Together with undergraduate student Judith Dönig and master's student Alexander Katsyv, Schölmerich cultivated the bacterium. They then were able to corroborate both respiratory circuits, Goethe University said.

As the researchers report in Proceedings of the National Academy of Sciences, the electron carrier ferredoxin is reduced during sugar oxidation. Reduced ferredoxin drives both respiratory circuits.

The one respiratory circuit comprises the enzyme complex Fd:NAD oxidoreductase (Rnf complex), which uses energy to transport sodium ions out of the cell. When they re-enter the cell, the sodium ions trigger an ATP synthase so that ATP is produced. This respiratory circuit works only in the presence of sodium ions.

In the absence of sodium ions, the bacterium forms an alternative respiratory circuit with another enzyme complex. The Ech hydrogenase (synonymous: Fd:H+ oxidoreductase) produces hydrogen and pumps protons out of the cell. If these ions re-enter the cell via a second ATP synthase that accepts protons but not sodium ions, ATP is also produced, the researchers said.

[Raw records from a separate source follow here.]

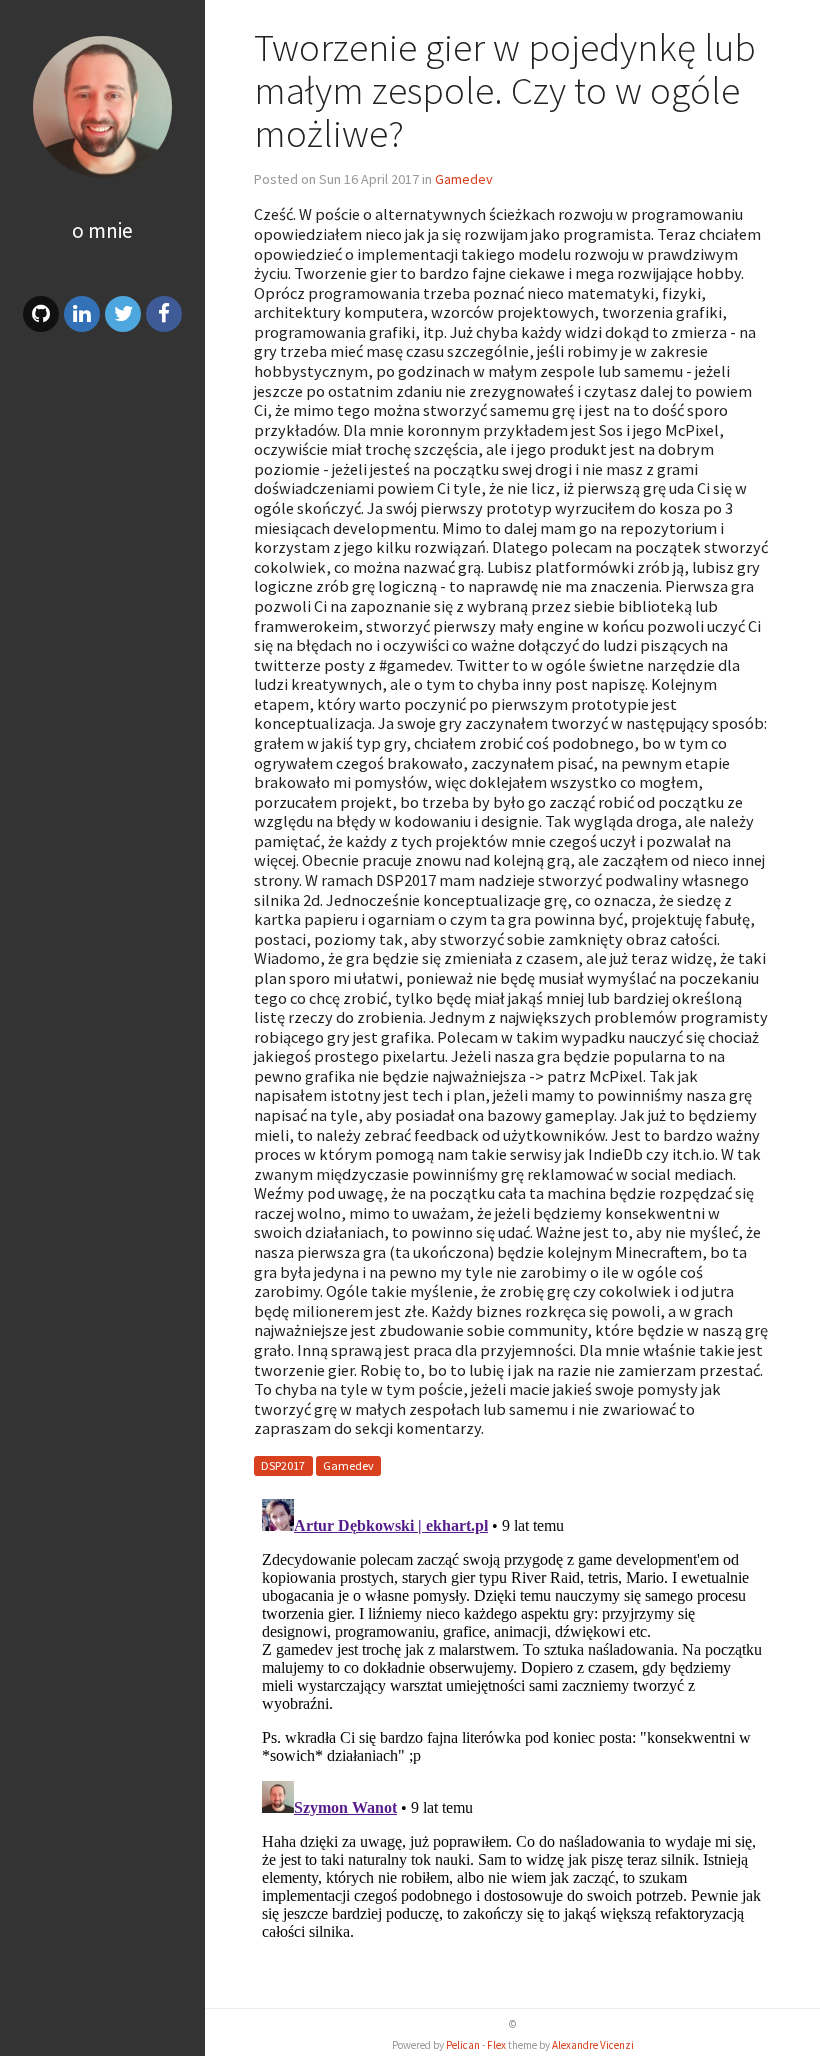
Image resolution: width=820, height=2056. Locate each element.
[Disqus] (512, 1741)
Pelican (463, 2045)
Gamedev (464, 179)
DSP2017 (283, 1465)
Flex (496, 2045)
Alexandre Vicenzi (593, 2045)
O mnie (102, 230)
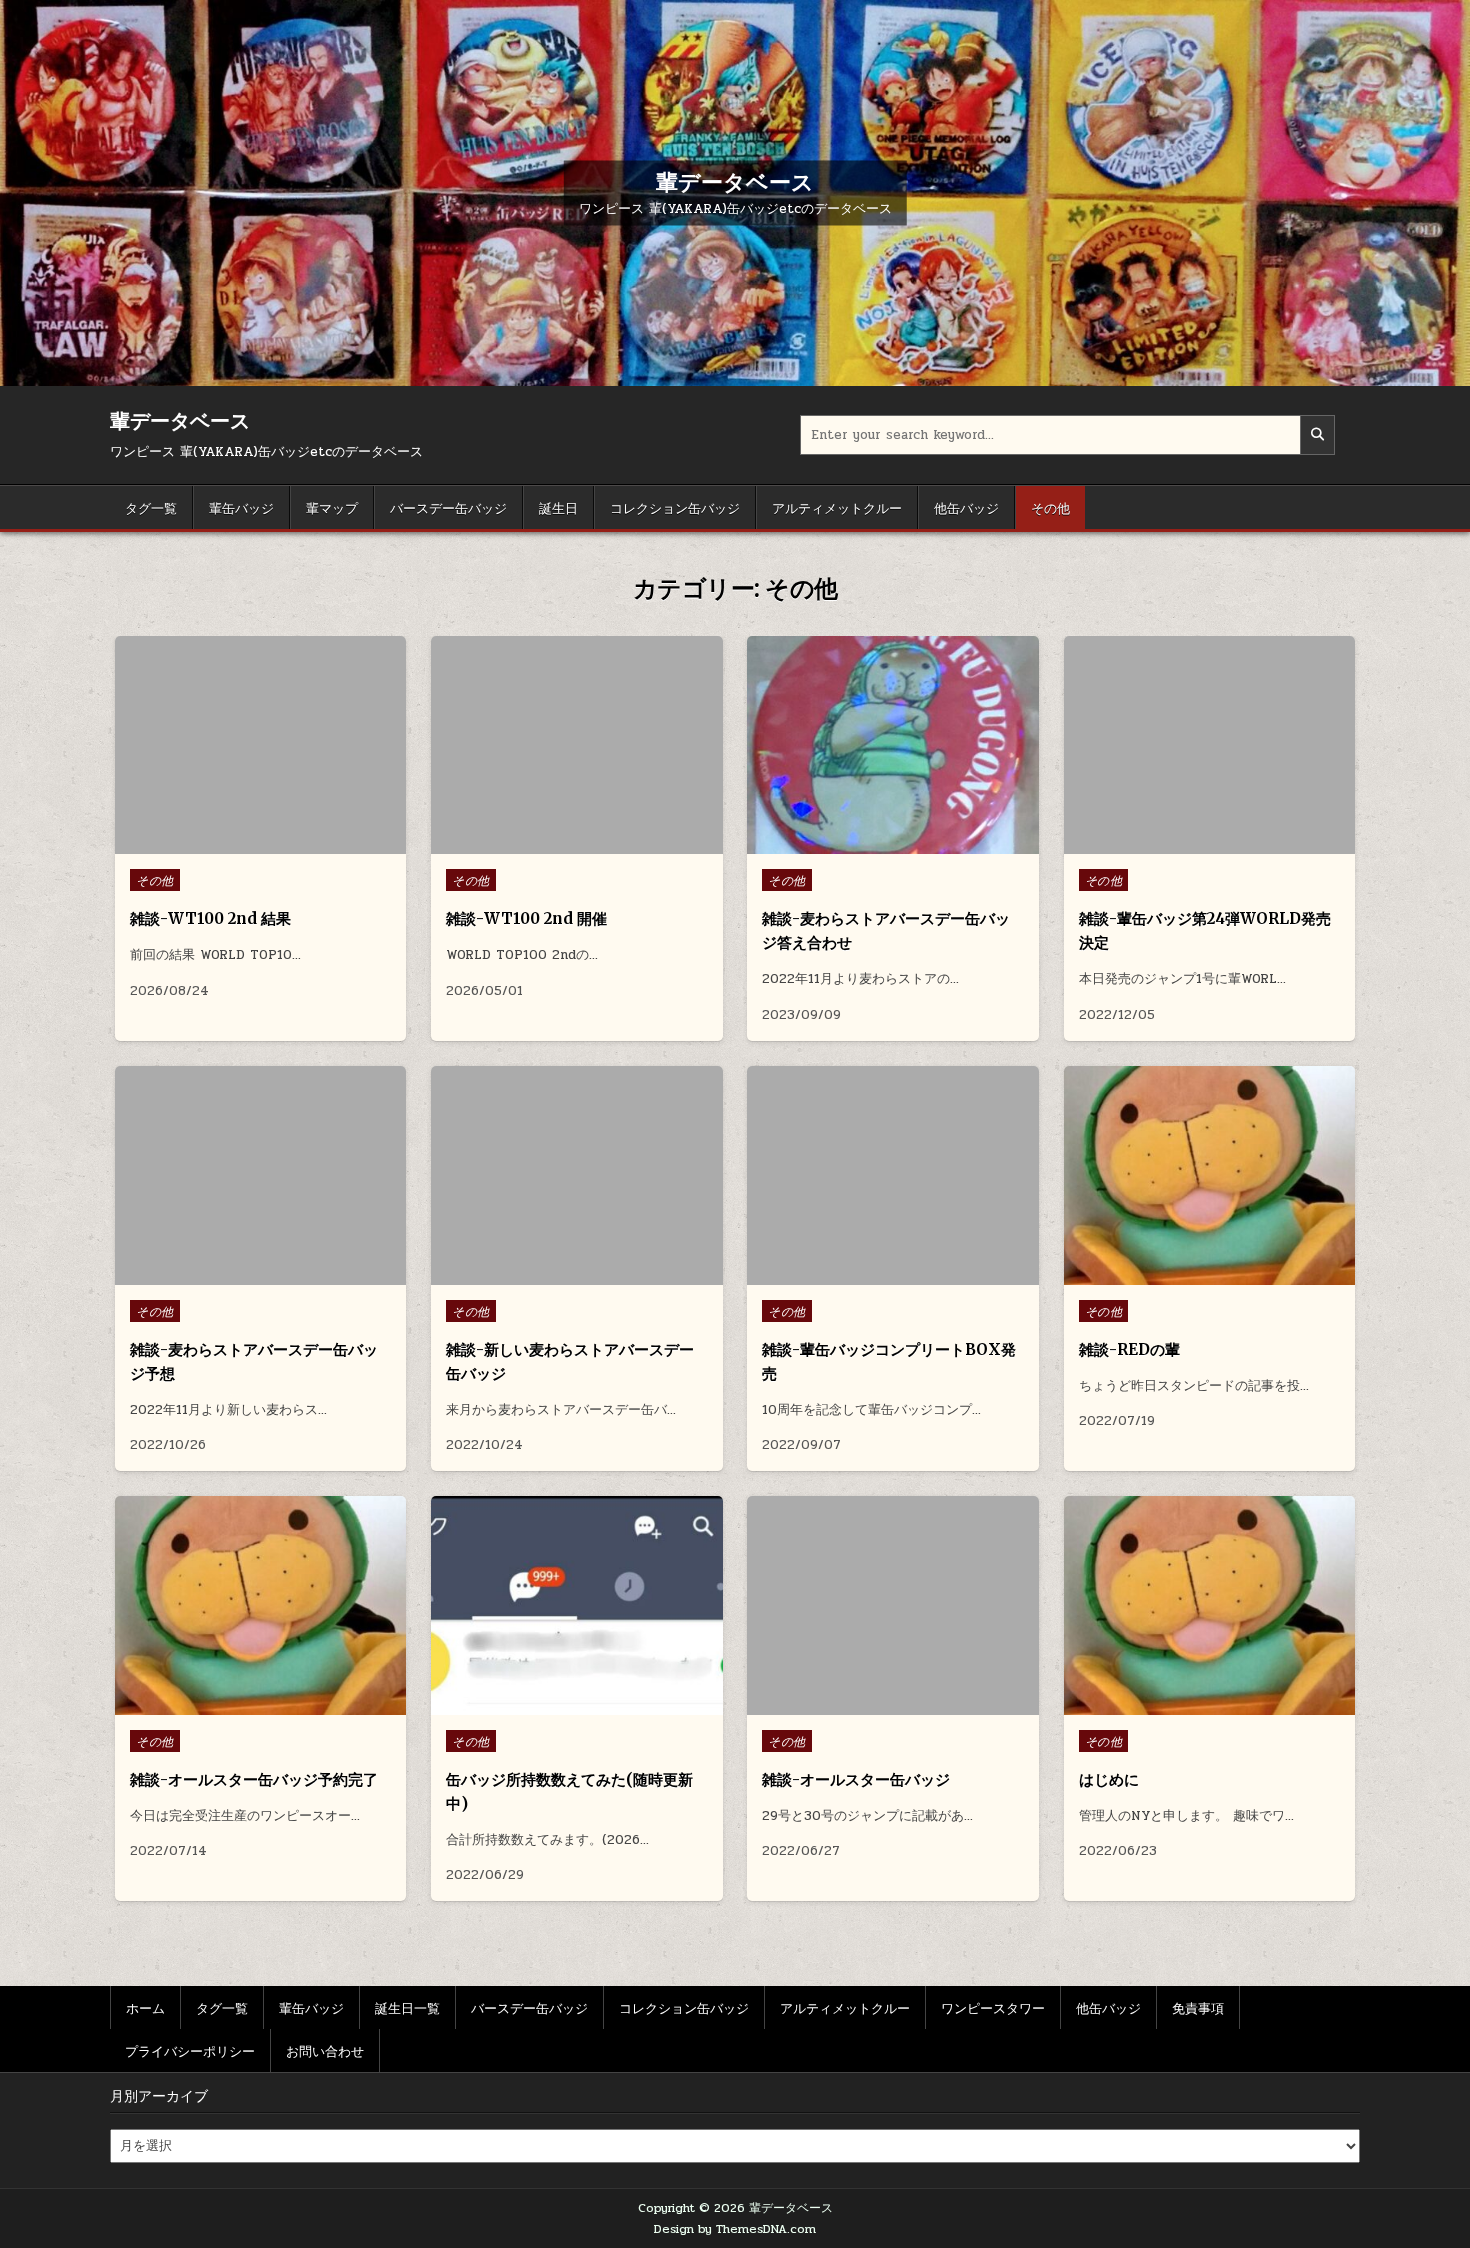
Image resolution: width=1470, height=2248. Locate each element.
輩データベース (735, 181)
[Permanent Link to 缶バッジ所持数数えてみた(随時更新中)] (576, 1605)
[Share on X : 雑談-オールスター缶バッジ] (877, 1704)
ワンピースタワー (993, 2007)
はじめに (1109, 1779)
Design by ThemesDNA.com (735, 2229)
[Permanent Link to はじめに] (1209, 1605)
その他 (1050, 507)
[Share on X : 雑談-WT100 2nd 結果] (245, 843)
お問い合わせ (325, 2050)
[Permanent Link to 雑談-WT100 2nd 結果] (260, 745)
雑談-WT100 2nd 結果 (210, 918)
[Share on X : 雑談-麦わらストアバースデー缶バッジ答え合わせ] (877, 843)
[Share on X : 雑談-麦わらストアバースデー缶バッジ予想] (245, 1274)
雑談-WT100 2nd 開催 (526, 918)
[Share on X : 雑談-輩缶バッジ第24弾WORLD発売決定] (1193, 843)
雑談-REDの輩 (1129, 1349)
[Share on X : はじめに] (1193, 1704)
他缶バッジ (966, 507)
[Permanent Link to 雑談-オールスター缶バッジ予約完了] (260, 1605)
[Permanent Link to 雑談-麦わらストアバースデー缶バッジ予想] (260, 1175)
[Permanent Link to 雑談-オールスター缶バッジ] (892, 1605)
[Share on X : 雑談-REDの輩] (1193, 1274)
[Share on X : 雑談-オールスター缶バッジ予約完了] (245, 1704)
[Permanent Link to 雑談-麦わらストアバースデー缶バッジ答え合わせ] (892, 745)
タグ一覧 (151, 507)
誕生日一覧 (407, 2007)
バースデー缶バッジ (448, 507)
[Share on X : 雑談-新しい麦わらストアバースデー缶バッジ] (561, 1274)
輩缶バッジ (241, 507)
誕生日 (558, 507)
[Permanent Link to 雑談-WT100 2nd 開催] (576, 745)
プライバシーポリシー (190, 2050)
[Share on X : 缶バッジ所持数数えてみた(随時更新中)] (561, 1704)
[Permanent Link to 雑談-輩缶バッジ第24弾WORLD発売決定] (1209, 745)
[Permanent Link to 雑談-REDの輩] (1209, 1175)
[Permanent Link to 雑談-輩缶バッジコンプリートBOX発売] (892, 1175)
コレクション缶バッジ (675, 507)
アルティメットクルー (837, 507)
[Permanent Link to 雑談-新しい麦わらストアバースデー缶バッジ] (576, 1175)
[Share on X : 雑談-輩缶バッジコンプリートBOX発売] (877, 1274)
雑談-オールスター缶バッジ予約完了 (254, 1779)
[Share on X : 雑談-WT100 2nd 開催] (561, 843)
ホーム (145, 2007)
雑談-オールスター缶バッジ (856, 1779)
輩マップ (332, 507)
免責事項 (1198, 2007)
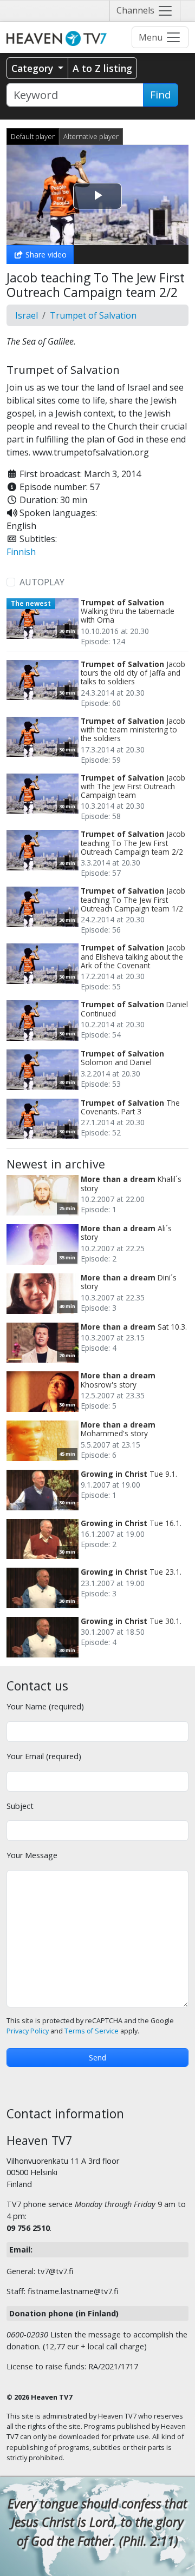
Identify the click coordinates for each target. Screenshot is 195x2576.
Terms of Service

“This is the first bacterium so far in which these two simple, completely different respiratory circuits have been corroborated, but our bioinformatic analyses suggest that they are also found in other bacteria," Schölmerich explained. “It seems, therefore, that this adaptation strategy is more widespread."

Interestingly, both enzyme complexes (Rnf and Ech) were also discovered in bacteria that are old in terms of evolutionary biology. Müller's research group has examined them in depth but has always found only one of the two enzyme complexes and never both together.

“We're now going to use synthetic microbiology methods to produce hybrids of bacteria that contain both complexes in order to optimize them for biotechnological processes. In this way, we can raise the cellular ATP content, which will make it possible to produce products of a higher quality," Müller said.

The intention is to use the respiratory circuits to recover valuable substances through the fermentation of synthesis gas. This is the subject of the trials being conducted within the framework of a project sponsored by Germany's Federal Ministry of Education & Research.